Apelação Cível Nº 5016233-40.2019.8.21.0008/RS

TIPO DE AÇÃO: De Tráfico Ilícito e Uso Indevido de Drogas

RELATOR(A): Des. RUI PORTANOVA

EMENTA

APELAÇÃO CÍVEL. ECA. ATO INFRACIONAL. OITIVA DO REPRESENTADO SOMENTE NA AUDIÊNCIA DE APRESENTAÇÃO. VIOLAÇÃO DO PRINCÍPIO DO CONTRADITÓRIO E DA AMPLA DEFESA. NECESSIDADE DE DEPOIMENTO DO ACUSADO COMO ÚLTIMO ATO DA INSTRUÇÃO PROCESSUAL, NOS TERMOS DO JULGAMENTO DO SUPREMO TRIBUNAL FEDERAL, NO HC Nº 212.693/PR. DESCONSTITUIÇÃO DA SENTENÇA.

SENTENÇA DESCONSTITUÍDA, EM MONOCRÁTICA.

DECISÃO MONOCRÁTICA

Adoto o relatório do Ministério Público:

“Trata-se de recurso de apelação interposto por Henrique M. da S. diante de decisão proferida pelo MM. Juízo da Infância e Juventude da Comarca de Canoas, que julgou parcialmente procedente a representação contra ele ajuizada pelo Ministério Público, aplicando-lhe a medida socioeducativa de internação sem possibilidade de atividades externas pela prática de condutas análogas aos crimes previstos no art. 33, caput, cumulado com o art. 40, IV, ambos da Lei nº 11.343/2006, e art. 16, caput, da Lei nº 10.826/2003, na forma do art. 69 do Código Penal (Evento 3 – PROCJUDIC5, fls. 02/08).

Em suas razões, a Defesa indica haver fragilidade no conjunto probatório produzido. Refere que a condenação foi baseada somente na palavra dos policiais militares responsáveis pela abordagem, sem qualquer outro indicativo. Assim, considera que a autoria dos fatos não pode ser atribuída ao adolescente, o que, com base no princípio do in dubio pro reo, conduz à improcedência da representação. Adiante, questiona a confiabilidade dos laudos periciais realizados na arma de fogo encontrada na posse de Henrique, porquanto, diante de “divergências e inconsistências”, não há certeza sobre o artefato. Destaca que, analisando-os, nota que são mencionados dois diferentes revólveres, um da marca Taurus e outro da marca Rossi. Por isso, quer o afastamento da majorante pelo emprego de arma de fogo, previsto no art. 40, IV, da Lei nº 11.343/2006. Depois, pondera que o 2º e o 3º fatos da representação devem ser considerados conduta única. Alega que a arma e as munições, mesmo que de calibres diferentes, foram encontrados no mesmo contexto. Objetiva, com isso, reflexo positivo na medida socioeducativa aplicada. Por fim, argumenta que a medida de internação não pode ser atribuída ao representado, visto que o pedido do Ministério Público é de aplicação de medidas mais brandas, de liberdade assistida e prestação de serviços à comunidade. Sinala que a sentença assim pode ser caracterizada como extra ou ultra petita. Busca a aplicação de medida socioeducativa “proporcional a sua conduta”. Pugna pelo provimento do recurso.

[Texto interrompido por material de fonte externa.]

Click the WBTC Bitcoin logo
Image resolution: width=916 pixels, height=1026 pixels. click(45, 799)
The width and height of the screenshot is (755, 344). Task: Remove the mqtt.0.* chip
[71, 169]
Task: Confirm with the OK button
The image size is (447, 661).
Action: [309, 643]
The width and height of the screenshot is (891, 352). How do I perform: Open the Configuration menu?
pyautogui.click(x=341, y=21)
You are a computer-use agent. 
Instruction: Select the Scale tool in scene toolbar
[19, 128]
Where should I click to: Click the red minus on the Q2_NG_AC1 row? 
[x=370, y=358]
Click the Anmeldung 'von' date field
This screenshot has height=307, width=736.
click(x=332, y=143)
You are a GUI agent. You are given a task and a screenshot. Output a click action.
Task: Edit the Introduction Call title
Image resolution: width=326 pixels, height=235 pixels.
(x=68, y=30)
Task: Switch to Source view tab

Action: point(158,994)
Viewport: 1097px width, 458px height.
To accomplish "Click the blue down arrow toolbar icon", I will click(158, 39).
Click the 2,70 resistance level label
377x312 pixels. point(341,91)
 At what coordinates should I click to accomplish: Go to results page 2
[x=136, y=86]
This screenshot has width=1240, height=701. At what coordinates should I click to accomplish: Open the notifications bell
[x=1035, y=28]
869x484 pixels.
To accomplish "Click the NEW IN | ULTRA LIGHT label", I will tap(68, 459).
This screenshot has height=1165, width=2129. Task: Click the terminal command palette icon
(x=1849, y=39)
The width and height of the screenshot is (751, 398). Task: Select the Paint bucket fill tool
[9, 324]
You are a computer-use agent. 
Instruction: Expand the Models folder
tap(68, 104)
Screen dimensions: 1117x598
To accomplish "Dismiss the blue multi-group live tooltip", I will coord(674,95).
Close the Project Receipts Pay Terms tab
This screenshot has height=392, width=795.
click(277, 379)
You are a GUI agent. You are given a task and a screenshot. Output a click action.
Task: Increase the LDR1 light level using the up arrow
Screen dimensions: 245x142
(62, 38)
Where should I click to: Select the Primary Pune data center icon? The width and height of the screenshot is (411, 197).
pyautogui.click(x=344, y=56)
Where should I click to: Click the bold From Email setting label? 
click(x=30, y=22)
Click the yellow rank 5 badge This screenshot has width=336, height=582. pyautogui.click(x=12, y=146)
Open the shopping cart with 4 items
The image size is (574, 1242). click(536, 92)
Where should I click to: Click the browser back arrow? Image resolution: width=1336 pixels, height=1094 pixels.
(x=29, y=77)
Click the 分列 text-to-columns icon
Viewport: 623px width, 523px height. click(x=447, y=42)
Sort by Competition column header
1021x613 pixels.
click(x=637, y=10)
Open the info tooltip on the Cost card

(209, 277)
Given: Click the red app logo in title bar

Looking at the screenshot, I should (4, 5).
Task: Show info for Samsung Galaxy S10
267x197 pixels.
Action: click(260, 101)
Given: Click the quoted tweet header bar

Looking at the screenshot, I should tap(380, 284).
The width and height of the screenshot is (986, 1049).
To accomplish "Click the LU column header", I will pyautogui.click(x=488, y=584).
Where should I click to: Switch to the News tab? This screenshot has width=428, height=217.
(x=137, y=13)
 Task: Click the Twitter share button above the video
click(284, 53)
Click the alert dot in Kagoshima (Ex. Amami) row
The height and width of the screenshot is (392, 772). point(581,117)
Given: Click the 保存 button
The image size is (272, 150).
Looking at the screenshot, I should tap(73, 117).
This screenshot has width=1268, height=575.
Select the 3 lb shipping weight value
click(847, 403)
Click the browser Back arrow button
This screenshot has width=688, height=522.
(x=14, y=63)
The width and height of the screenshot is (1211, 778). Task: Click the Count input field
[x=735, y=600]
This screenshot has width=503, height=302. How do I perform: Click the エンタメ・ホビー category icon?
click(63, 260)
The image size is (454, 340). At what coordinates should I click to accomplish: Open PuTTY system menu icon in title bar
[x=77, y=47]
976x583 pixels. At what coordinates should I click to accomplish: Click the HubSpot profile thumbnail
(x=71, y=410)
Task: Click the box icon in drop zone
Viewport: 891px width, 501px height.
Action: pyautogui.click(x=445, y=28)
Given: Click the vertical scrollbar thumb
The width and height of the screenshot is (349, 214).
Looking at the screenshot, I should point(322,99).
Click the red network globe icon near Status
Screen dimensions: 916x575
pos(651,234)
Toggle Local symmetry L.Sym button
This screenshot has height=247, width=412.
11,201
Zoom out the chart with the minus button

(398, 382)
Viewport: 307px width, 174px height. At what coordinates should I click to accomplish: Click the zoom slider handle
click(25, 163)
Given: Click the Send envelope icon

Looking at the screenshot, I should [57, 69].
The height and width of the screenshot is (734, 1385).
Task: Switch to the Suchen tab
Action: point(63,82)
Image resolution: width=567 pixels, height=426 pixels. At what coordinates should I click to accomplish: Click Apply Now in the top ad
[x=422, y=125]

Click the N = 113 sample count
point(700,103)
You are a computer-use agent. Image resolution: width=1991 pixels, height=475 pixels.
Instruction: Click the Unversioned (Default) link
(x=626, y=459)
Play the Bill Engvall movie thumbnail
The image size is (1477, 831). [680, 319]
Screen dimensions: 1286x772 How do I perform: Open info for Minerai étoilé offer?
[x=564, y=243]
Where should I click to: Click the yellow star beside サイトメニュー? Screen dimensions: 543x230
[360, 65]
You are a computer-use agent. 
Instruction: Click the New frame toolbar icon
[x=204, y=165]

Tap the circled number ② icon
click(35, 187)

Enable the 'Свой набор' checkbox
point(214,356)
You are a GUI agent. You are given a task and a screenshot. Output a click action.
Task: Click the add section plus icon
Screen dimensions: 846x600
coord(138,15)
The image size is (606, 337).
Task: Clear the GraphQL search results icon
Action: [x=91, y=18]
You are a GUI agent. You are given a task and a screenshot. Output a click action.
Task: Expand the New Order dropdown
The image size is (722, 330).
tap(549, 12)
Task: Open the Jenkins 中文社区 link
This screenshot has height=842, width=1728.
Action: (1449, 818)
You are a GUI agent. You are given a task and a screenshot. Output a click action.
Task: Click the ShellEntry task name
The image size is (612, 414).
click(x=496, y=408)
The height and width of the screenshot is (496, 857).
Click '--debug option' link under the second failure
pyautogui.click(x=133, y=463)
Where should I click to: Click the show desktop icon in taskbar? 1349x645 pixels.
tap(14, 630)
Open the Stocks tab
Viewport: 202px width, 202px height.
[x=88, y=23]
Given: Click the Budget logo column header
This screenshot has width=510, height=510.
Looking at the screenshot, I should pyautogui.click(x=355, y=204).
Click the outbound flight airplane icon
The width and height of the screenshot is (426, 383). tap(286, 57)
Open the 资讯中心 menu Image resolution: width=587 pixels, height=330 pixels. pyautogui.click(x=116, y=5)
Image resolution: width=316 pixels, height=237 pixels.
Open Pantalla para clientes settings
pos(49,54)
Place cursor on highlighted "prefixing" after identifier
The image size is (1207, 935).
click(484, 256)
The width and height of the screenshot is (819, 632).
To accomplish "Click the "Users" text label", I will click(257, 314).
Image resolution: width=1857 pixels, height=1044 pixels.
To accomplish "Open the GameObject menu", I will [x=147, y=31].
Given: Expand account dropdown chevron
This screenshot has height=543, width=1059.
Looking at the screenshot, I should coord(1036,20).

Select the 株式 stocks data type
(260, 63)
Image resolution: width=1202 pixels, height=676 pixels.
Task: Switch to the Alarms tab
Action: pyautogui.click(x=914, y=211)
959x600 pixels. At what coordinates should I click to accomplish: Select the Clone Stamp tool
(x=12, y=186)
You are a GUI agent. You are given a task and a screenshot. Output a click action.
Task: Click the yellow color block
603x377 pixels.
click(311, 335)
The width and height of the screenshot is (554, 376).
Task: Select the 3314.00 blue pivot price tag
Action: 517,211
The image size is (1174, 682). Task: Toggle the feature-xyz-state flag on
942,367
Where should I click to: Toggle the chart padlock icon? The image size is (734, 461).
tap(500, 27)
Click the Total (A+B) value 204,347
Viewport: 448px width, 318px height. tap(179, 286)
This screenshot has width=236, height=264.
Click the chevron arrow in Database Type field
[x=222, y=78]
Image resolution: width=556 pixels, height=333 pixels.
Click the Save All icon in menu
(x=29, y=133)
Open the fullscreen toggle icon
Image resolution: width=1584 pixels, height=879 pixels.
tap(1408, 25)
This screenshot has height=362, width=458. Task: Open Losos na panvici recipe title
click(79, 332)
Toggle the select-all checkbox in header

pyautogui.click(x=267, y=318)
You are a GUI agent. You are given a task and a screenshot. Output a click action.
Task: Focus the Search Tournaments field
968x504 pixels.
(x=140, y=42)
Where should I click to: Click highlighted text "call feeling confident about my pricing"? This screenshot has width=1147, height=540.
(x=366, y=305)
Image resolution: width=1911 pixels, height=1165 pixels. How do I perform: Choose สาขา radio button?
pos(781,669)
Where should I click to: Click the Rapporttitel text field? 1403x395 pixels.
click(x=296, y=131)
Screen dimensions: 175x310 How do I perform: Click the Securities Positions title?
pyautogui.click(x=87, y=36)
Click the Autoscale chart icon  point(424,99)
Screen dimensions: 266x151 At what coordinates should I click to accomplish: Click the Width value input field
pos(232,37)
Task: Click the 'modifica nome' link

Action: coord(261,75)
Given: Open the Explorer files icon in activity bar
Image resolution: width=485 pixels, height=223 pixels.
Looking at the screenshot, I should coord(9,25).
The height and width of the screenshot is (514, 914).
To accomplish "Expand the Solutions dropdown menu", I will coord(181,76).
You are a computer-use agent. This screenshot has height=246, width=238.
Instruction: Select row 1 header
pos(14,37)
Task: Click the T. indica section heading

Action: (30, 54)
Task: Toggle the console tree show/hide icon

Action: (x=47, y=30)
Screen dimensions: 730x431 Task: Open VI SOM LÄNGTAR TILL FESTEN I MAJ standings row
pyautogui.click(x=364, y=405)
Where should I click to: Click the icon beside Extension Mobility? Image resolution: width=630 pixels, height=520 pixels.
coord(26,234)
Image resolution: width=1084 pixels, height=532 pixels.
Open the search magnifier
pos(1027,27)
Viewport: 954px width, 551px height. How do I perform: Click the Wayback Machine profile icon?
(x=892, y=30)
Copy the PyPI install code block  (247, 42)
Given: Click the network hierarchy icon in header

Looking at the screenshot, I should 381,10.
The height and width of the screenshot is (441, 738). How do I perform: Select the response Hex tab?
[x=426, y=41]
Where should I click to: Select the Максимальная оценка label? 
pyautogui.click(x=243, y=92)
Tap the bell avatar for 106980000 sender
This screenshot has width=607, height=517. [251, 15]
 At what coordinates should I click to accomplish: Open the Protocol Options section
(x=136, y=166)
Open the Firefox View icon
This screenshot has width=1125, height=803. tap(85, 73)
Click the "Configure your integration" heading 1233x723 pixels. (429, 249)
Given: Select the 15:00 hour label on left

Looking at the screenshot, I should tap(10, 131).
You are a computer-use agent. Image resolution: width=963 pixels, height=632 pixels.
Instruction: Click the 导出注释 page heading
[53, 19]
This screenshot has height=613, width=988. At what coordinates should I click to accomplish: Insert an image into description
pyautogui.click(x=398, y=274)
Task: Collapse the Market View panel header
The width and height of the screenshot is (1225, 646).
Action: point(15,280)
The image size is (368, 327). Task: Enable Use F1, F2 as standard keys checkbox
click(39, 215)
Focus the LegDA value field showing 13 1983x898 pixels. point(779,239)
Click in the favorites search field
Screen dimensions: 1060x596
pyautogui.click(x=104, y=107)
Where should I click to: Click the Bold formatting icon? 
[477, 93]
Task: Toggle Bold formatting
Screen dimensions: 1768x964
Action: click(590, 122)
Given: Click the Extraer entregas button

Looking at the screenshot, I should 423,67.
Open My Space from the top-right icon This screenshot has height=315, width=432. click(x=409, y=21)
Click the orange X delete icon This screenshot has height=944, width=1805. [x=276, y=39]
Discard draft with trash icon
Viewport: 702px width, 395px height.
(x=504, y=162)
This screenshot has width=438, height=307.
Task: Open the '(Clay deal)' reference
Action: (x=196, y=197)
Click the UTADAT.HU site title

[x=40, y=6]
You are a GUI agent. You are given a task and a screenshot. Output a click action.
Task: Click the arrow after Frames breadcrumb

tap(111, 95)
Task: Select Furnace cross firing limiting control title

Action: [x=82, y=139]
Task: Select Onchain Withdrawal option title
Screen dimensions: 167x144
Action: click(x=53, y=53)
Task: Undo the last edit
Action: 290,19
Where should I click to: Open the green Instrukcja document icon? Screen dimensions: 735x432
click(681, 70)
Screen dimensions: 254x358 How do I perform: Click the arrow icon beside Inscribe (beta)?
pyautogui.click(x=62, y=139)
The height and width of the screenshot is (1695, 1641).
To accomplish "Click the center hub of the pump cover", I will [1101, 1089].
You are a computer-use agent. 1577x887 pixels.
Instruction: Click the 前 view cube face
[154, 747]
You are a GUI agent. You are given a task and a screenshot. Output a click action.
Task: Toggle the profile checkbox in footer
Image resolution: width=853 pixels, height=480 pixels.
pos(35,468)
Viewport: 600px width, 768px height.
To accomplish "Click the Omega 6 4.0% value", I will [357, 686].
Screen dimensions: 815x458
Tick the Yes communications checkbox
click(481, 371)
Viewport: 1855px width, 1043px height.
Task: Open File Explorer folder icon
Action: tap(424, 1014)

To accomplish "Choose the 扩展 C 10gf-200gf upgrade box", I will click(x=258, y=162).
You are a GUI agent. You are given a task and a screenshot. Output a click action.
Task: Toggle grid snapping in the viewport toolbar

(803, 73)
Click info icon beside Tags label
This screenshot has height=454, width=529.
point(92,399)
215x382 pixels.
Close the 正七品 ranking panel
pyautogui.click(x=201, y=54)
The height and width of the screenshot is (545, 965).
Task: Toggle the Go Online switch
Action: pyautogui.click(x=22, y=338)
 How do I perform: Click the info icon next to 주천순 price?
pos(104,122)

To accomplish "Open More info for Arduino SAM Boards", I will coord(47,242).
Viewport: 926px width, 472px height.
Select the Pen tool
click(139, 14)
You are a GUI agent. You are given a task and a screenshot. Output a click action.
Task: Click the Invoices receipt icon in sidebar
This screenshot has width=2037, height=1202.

Foram apresentadas contrarrazões pelo Ministério Público, postulando a manutenção da procedência da ação. Quanto à medida socioeducativa aplicada, reconhece que, de fato, o Parquet requereu a imposição de medida socioeducativa de liberdade assistida, pelo período mínimo de seis meses, cumulada com prestação de serviços à comunidade, pelo período de seis meses, à razão de quatro horas semanais. Diante disso, requer seja provido em parte o recurso, apenas para que seja modificada a medida socioeducativa estipulada.”

O parecer do Ministério Público opinou pelo parcial provimento do apelo do representado.

Intimadas as partes para se manifestarem sobre a necessidade de oitiva do representado ao final da instrução, em respeito ao art. 10 do CPC, a defesa manifestou-se pela necessidade da oitiva e, por consequência, pela nulidade da sentença e o MP manifestou-se pela desnecessidade.

Relatei.

O SUPREMO TRIBUNAL FEDERAL no HC nº 127.900/AM consolidou entendimento no sentido de que - para atender o princípio constitucional da ampla defesa, o interrogatório do réu deve ser o último ato da instrução processual.

Por esta razão, as partes foram intimadas para se manifestarem sobre o tema, a fim de evitar decisão surpresa.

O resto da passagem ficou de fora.